> **GOAL OF THE EXERCISE**
Starting at the line that contains "Given: Open the", retype each line to the end of the listing below. Include both ends, but not the pictures.

> **AVAILABLE DATA**
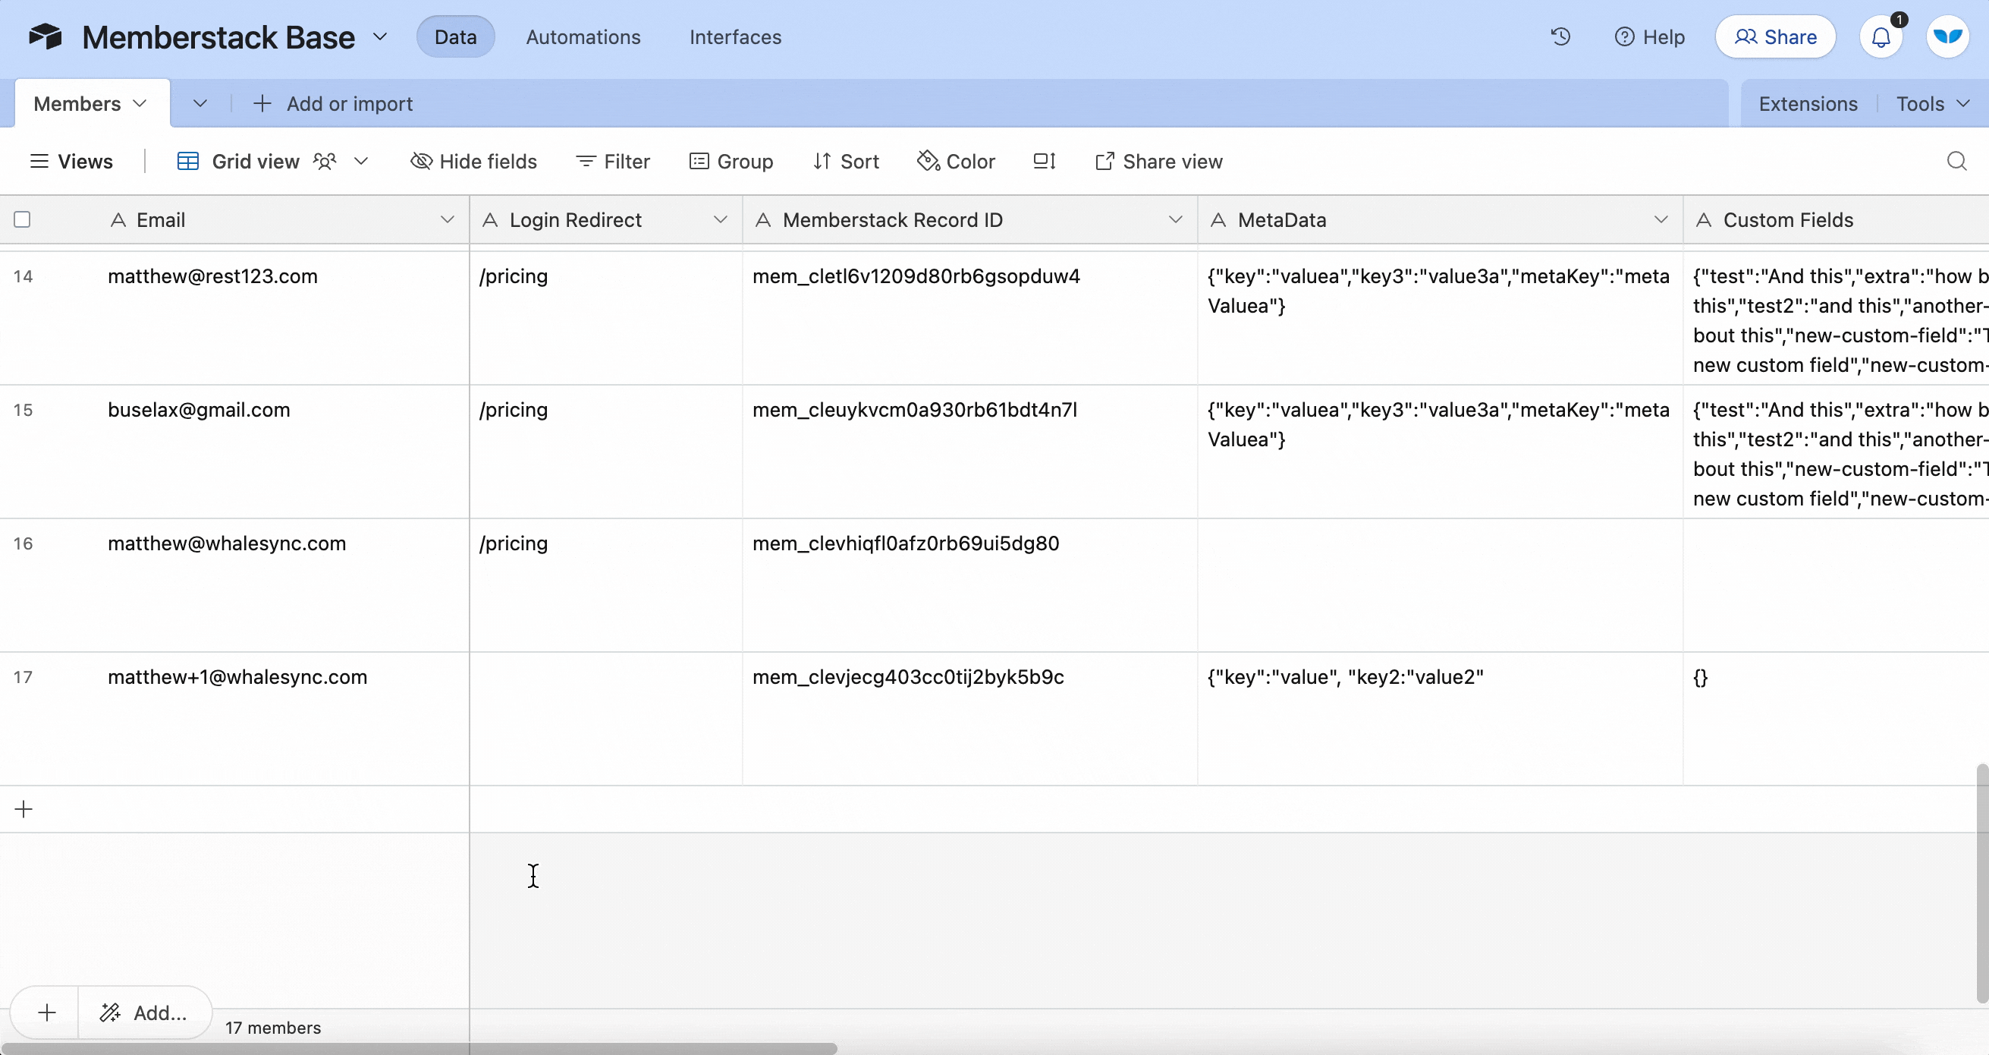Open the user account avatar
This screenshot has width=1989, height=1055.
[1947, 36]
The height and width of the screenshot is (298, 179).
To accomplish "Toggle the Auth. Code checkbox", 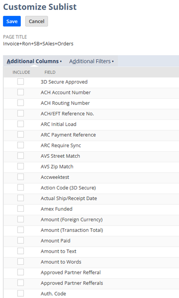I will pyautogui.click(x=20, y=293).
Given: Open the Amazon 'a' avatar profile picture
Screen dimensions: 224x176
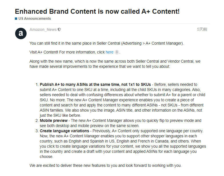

> **SOLUTION FOR THIS EXERCISE**
Given: Open the Amazon 'a' avatar profile picture
Screen dimensions: 224x176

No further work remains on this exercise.